╭─ Source text

Ignition

What is Ignition?

Ignition is an app that designs and optimizes afterburners for hobby sized turbojet engines.

Background

Early in the Spring ‘25 semester, I lead the MachWorks Propulsion team on a development path for an afterburner for the team’s current engine. The calculations were somewhat simple, those being isentropic flow equations I had just learned in my courses, but being an engineer I had learned to code everything as it makes repeated calculations easy. Throughout the early months of the semester, a simple (~200 lines) MATLAB program was written that would handle the relevant calculations. This included combustion calculations (through this toolbox) along with plotting the geometry in a simple manner. Over spring break, wanting to expand my MATLAB skillset, I ported the script over to an app. The original functionality was retained, just in a package that was easier on the eyes. As the team returned, the list of features I wanted in the app grew. This started with a simple unit converter (thanks to JD Fiore) and grew to ambitious of a full stack designer app. After speaking with the team advisors, they suggested that I move the codebase over to Python as it has increase functionality and would be easier to make open-source.

Moving to Python

Fast forwarding to May ‘25, classes had just got out and I was overly optimistic with my newfound time. Having taken a simple intro to python course, saying I was prepared for the challenge would have been an understatement. Wanting to see how hard it could actually be, I copied the entire MATLAB code into an AI code generator and ran the output. It did not work. But it did give me a sense of how hard this was going to be. I deleted what was there and set out on learning python, and in the process finshing this project. I will admit that I spent a lot of the time relying on AI help to explain what exactly I was doing. I made a lot of beginner mistakes (subtle foreshadowing), but I was making progress. I must’ve worked for a week or so getting the app to a place where it could be considered an app. A lot of that time was going back and forth on which theme I wanted to use, but eventually I landed on something that looked decent. It has zero functionality, but it looked alright. Soon after I got tied up with some other personal projects, research and other personal matters so I ended up leaving the codebase for almost 2 weeks.

Having taken a nice break, I was reinvigorated to continue coding. It was here that I promptly learned why comments are good when coding. I read through my old work and understood almost none of it. It was also poorly arranged which didn’t help. I spent some more time learning best practices and once again decided to restart. This time I started by making classes, getting things sorted on paper before starting to code, and completely turned off the AI code assist. This time it was me and python. Things went a lot better this time, although it was much harder. I was able to get the app back to where I was before, this time, with parts of the functional code. I was able to get the Unit Conversion Toolbox finished, and the basis of the main code working.

╰─

### To-do list
a) In the Ignition write-up, translate this sentence into Spanish: "Ignition is an app that designs and optimizes afterburners for hobby sized turbojet engines."
b) Write the next part of the Ignition write-up, picking up right after its final sentence.

╭─ Rows

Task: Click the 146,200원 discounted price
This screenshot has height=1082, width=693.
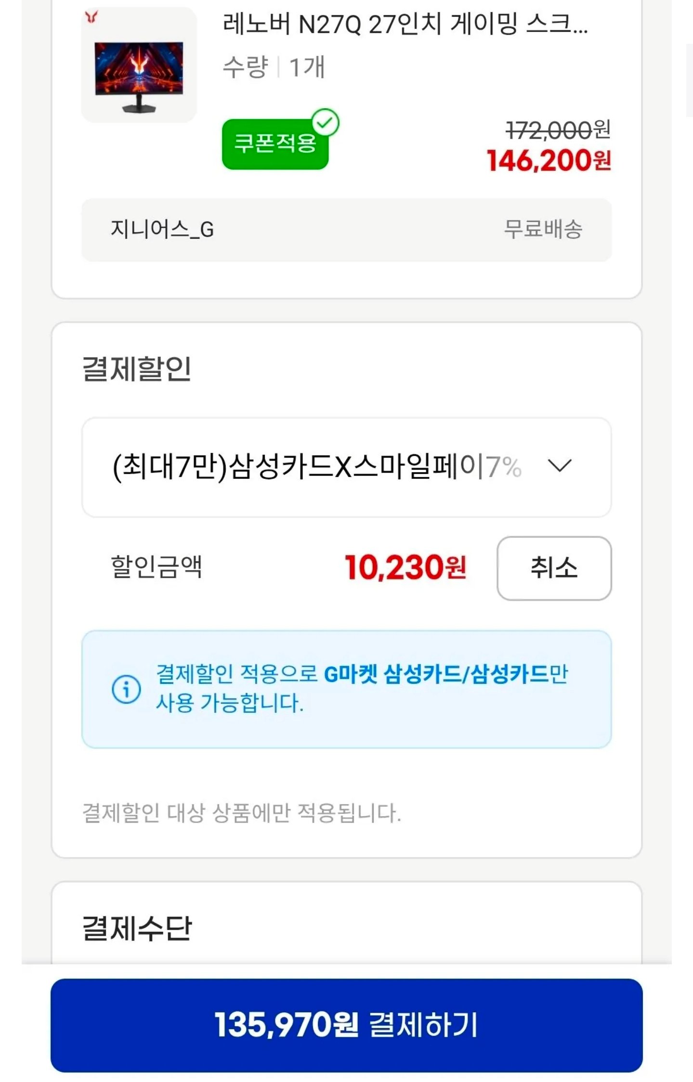Action: pos(549,161)
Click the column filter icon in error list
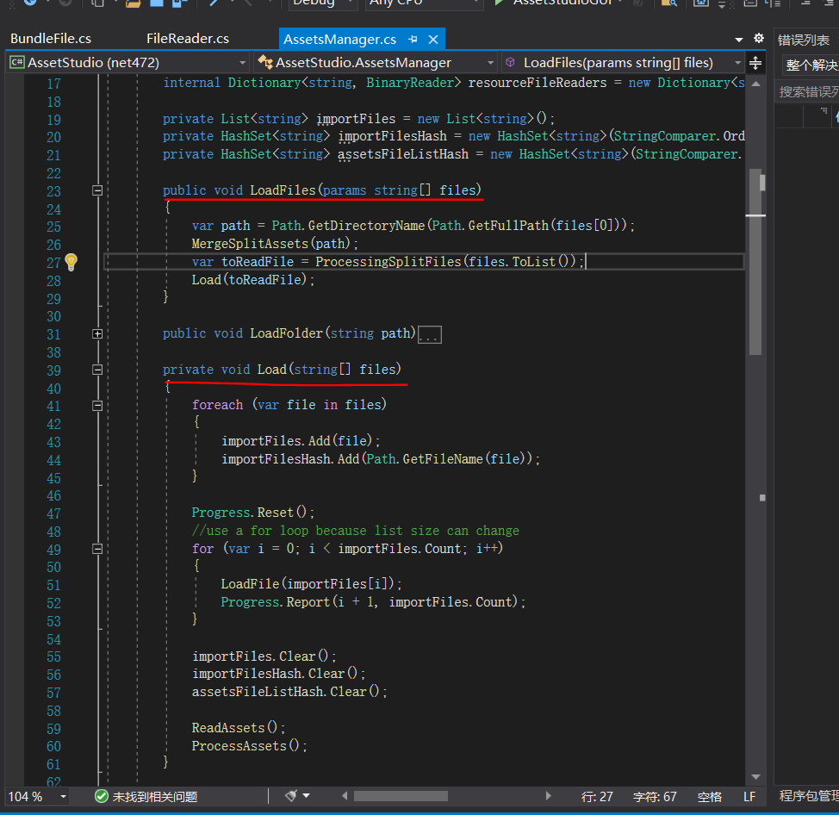Image resolution: width=839 pixels, height=815 pixels. pos(823,111)
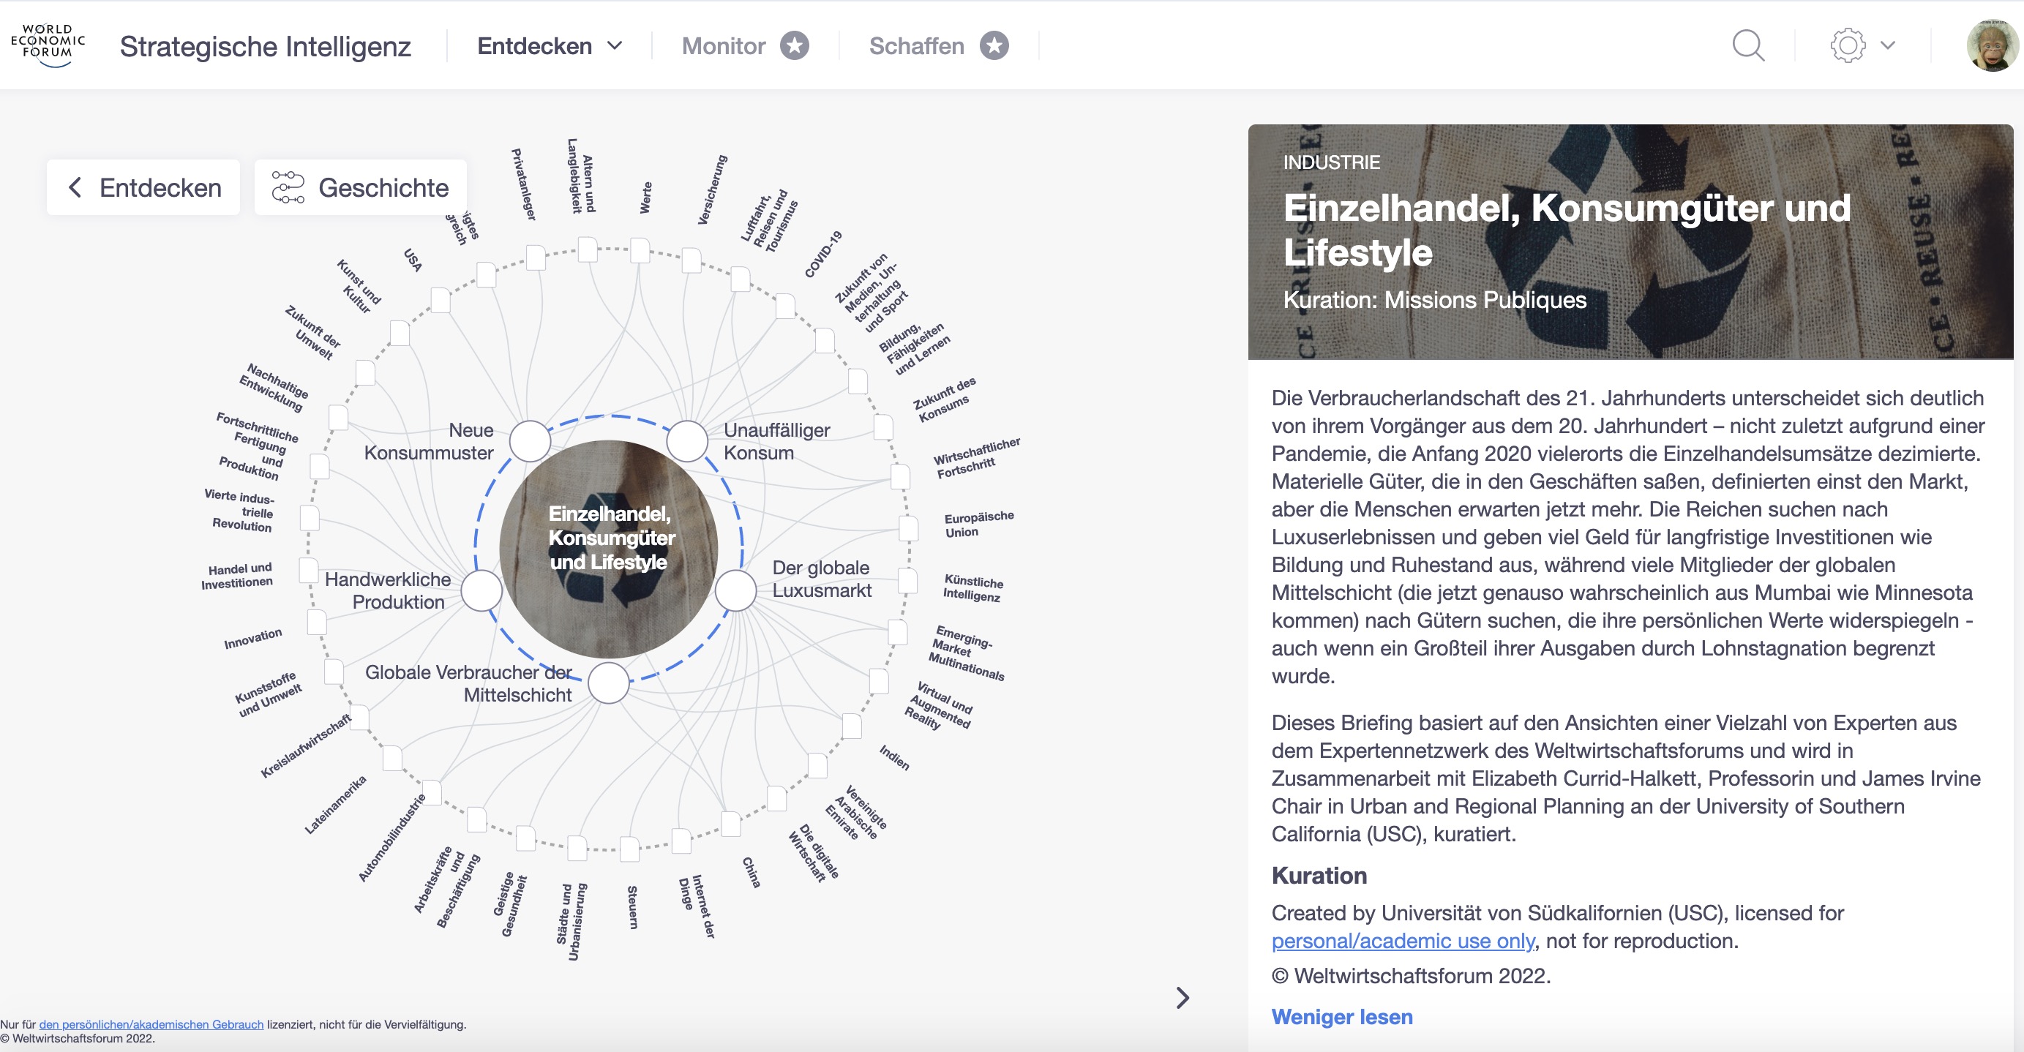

╰─

### Replies
a) Ignition es una aplicación que diseña y optimiza posquemadores para motores turborreactores de tamaño para aficionados.

b)
Working out bugs

It took me some time to work out this funny little quirk of the app. There is a section of the code that was solving for a symbolic variable. And I will admit the main reason for it is because I was too lazy to rearrange the equation. It wasn’t particularly hard, I just didn’t want to do it. Well, the library that I had been using was slowing things way down. I realized this because on pressing ‘start’ the app would freeze for a few seconds before snapping back into place. I tried to get multithredding and multicore processing working, but nothing worked. I had spent about a day on this and was ready to accept that it was just going to have to live like that, when and AI suggestion was made to use a different library. Figured it couldn’t hurt and so I tried it. After implementing an internal timer, I found out that the load time had gone from ~5sec before the change to 0.01sec after the change. That was a huge dopamine hit as it had tripped me up for some time.

Issues with finishing implementation

Wanting to bring the app back to it’s MATLAB baseline and move on for the summer, I turned my attention toward the combustion analysis. In MATLAB, a toolbox made this fairly trivial. I had to reach out to the toolboxes’ developer since it wasn’t working quite right, but it turned out to be an undocumented bug that he was working through. No worries, should be simple enough to do the same thing in python right?

I began looking into Cantera, a well-known research level combustion solver. It was way more complicated than I had anticipated. It didn’t help that the fuel choice of our afterburner was a well known but difficult to simulate fuel. Jet-A is a widely used fuel that is simply a more refined kerosine. Well as I had learned in my thermodynamics class, there are hundreds of different formulations of Jet-A. This change so much that even between refineries of the same company there will be differences. Not great for me but nonetheless this problem has been encountered and solved before. You can use a simpler version of a slightly different fuel that holds the same characteristics as Jet-A. Problem is that Cantera needs a reaction file to tell it how the fuel combusts and all the resources for this information look like they’re straight out of the 80s. I reached out to a Mechanical engineering professor at my university (Virginia Tech), and he was able to supply me with the proper files I need. Turns out it’s still not that simple. The file he gave me resulted in an estimated final temperature different of ~400F. This difference was too large to be chalked up to slight reaction mechanism differences.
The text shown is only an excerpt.